ORLANDO, Florida (Reuters) - Sprint Nextel Corp cried foul over a planned merger between AT&T Inc and T-Mobile USA, saying the deal would stifle competition and potentially hurt its profitability.
Sprint executives attending a wireless industry event on Monday criticized AT&T’s proposed $39 billion of Deutsche Telekom’s U.S. unit, announced on Sunday, and listed several ways it could hurt the wireless industry.
“When one competitor has that much buying power they can determine the fate of different products,” Fared Adib, a Sprint executive in charge of handsets, said on the sidelines of the CTIA conference in Orlando, Florida.
Earlier in the day Sprint Chief Executive Dan Hesse had spoken out against the deal during a keynote panel of CEOs, and said it would be bad for competition in the industry.
“I am concerned about it,” said Hesse, while sitting beside another panelist, AT&T’s mobile chief Ralph de la Vega. Hesse also admitted that his Sunday was ruined by the AT&T/T-Mobile USA announcement.
Sprint, the No. 3 U.S. mobile service, already faces tough competition from its two bigger rivals, AT&T and Verizon Wireless, a venture of Verizon Communications and Vodafone Group Plc. The combination of AT&T and T-Mobile USA, the No. 4 U.S. operator, would leapfrog Verizon Wireless as market leader.
If the AT&T deal is approved, the top two operators would serve about three-quarters of U.S. mobile contract customers between them, according to analysts’ estimates.

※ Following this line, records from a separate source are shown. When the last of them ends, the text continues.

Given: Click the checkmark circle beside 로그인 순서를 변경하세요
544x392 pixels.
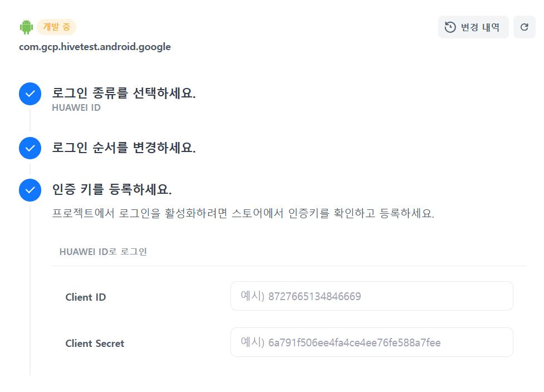Looking at the screenshot, I should coord(30,148).
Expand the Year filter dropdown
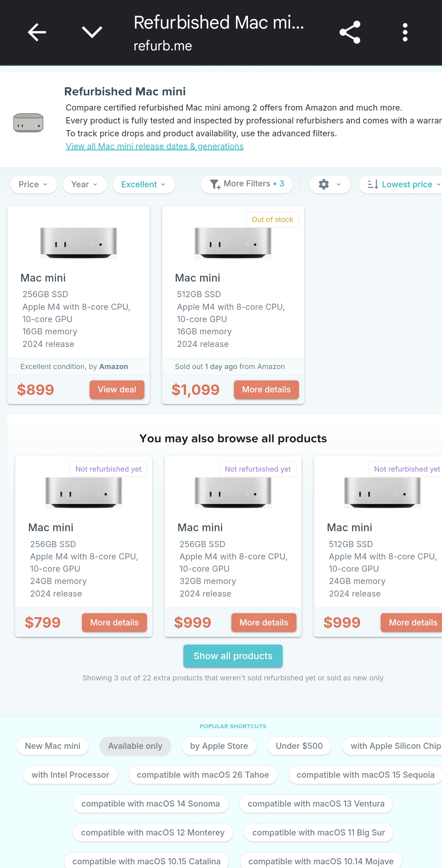This screenshot has width=442, height=868. pyautogui.click(x=85, y=184)
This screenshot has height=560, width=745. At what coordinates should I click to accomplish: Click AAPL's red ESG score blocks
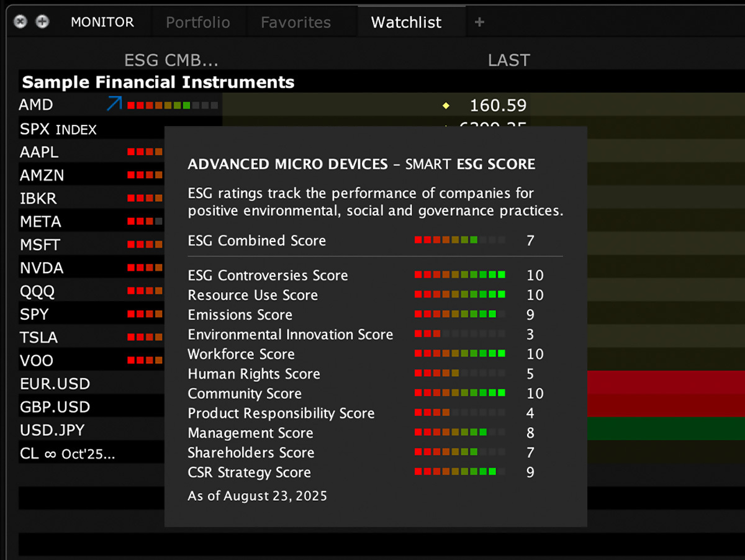point(144,151)
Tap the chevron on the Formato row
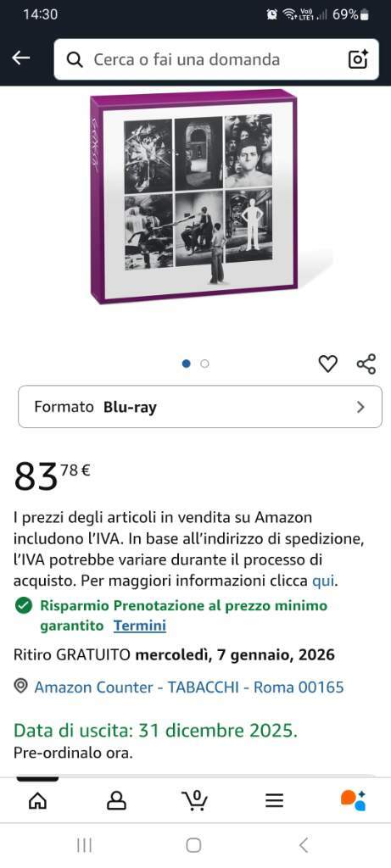 (x=361, y=408)
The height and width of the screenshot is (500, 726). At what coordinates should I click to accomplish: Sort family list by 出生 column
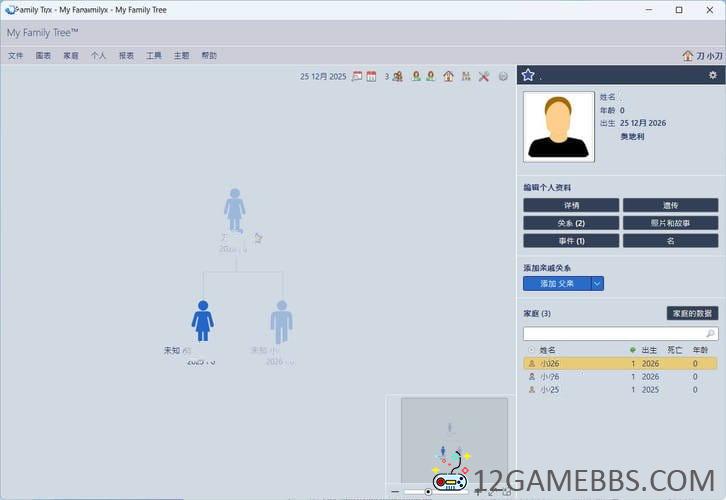(x=649, y=350)
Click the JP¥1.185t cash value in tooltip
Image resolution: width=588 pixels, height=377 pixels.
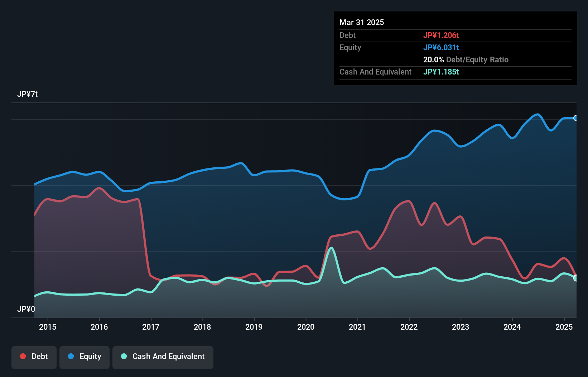pyautogui.click(x=441, y=72)
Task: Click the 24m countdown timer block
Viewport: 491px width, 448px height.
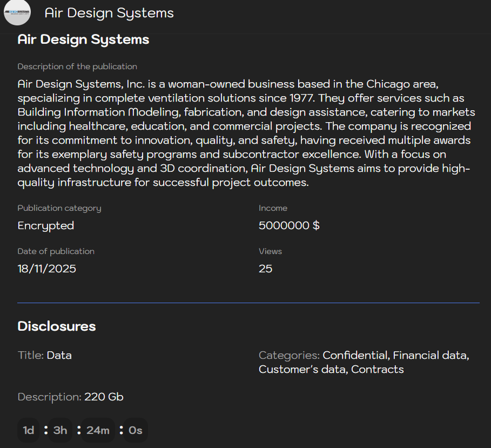Action: pos(97,430)
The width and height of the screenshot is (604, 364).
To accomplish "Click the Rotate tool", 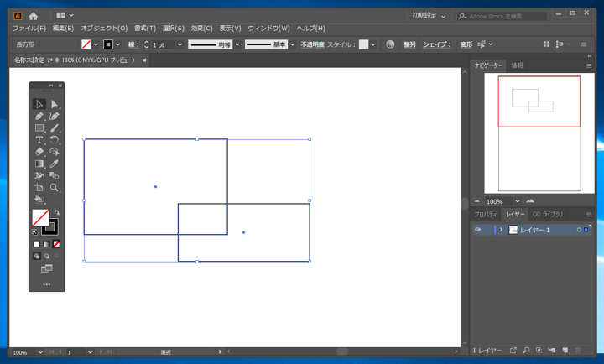I will coord(55,140).
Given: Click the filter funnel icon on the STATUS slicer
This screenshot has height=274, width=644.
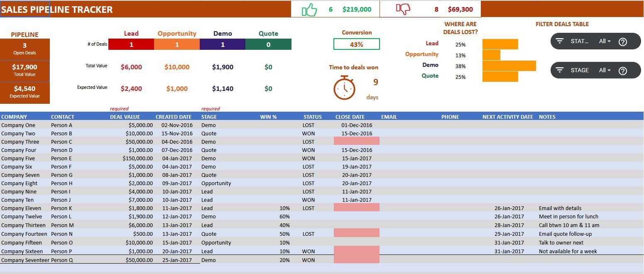Looking at the screenshot, I should point(560,41).
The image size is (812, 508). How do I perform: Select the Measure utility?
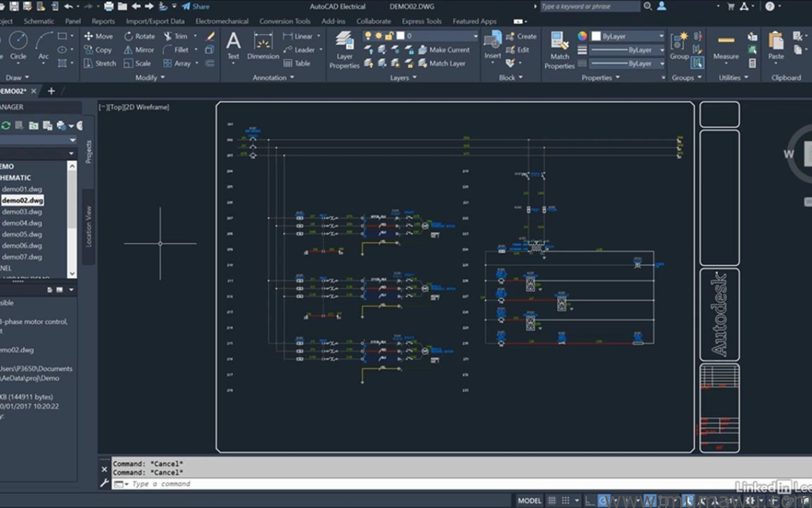tap(726, 47)
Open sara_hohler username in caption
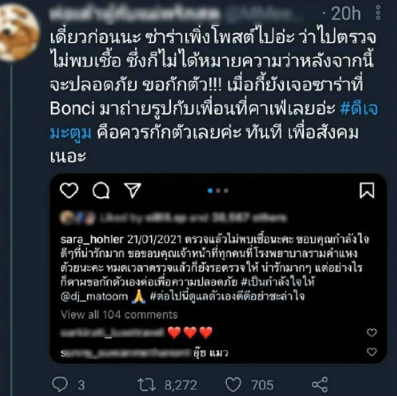Screen dimensions: 397x396 pos(92,239)
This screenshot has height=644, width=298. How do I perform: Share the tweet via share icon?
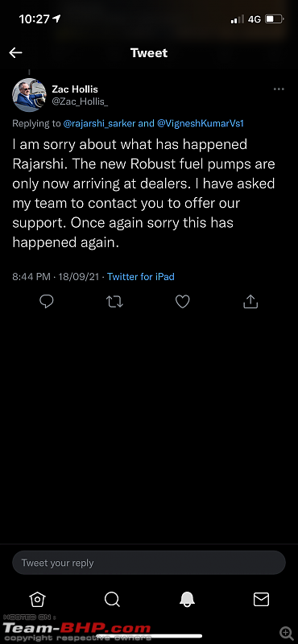tap(250, 301)
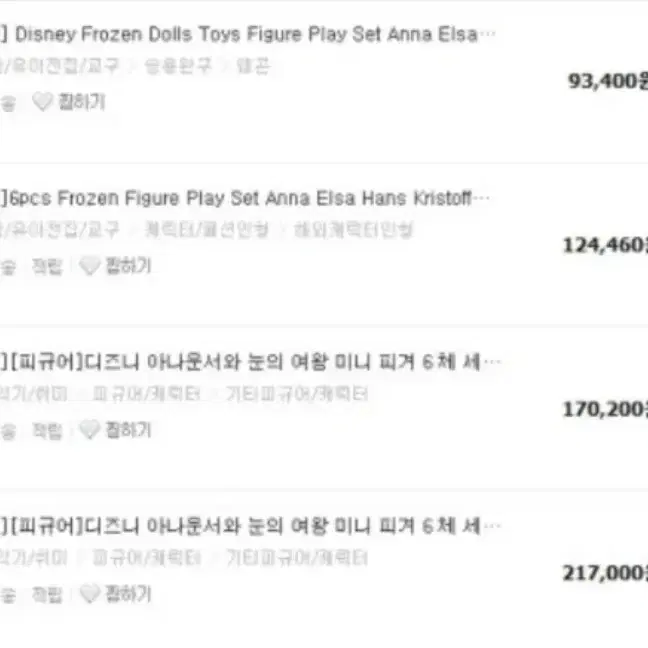This screenshot has height=648, width=648.
Task: Select 피규어/캐릭터 breadcrumb on the 217,000원 item
Action: 146,558
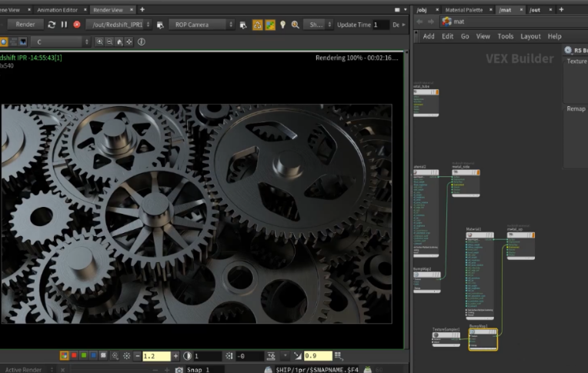Click the Render button
588x373 pixels.
25,25
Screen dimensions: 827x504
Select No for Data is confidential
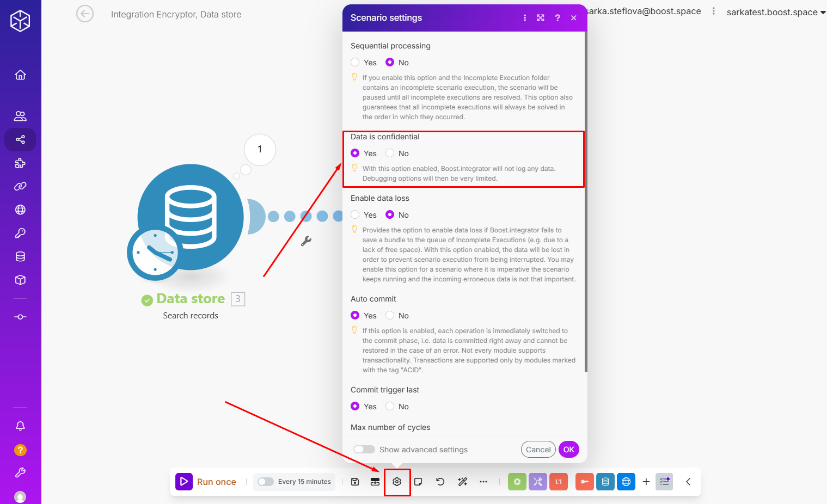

Aside from concerns about consumer choice, the top operators could potentially get much better pricing from suppliers than smaller rivals like Sprint, Steve Elfman, Sprint’s president for network operations, told Reuters.
Elfman said the size of a combined AT&T and T-Mobile would be a threat in more ways than one.
A bigger AT&T could also become more aggressive in marking down its prices, again putting Sprint at a disadvantage.
“If we have to go down in pricing it will affect our profitability. It could also drive pricing up,” Elfman said.
AT&T said the company will be happy to address Sprint’s concerns with lawmakers and U.S. regulators which will be reviewing the deal.
De la Vega said critics of the deal were “not looking at it in the right way” as customers in most U.S. markets have “more choices than in almost any other country in the world.”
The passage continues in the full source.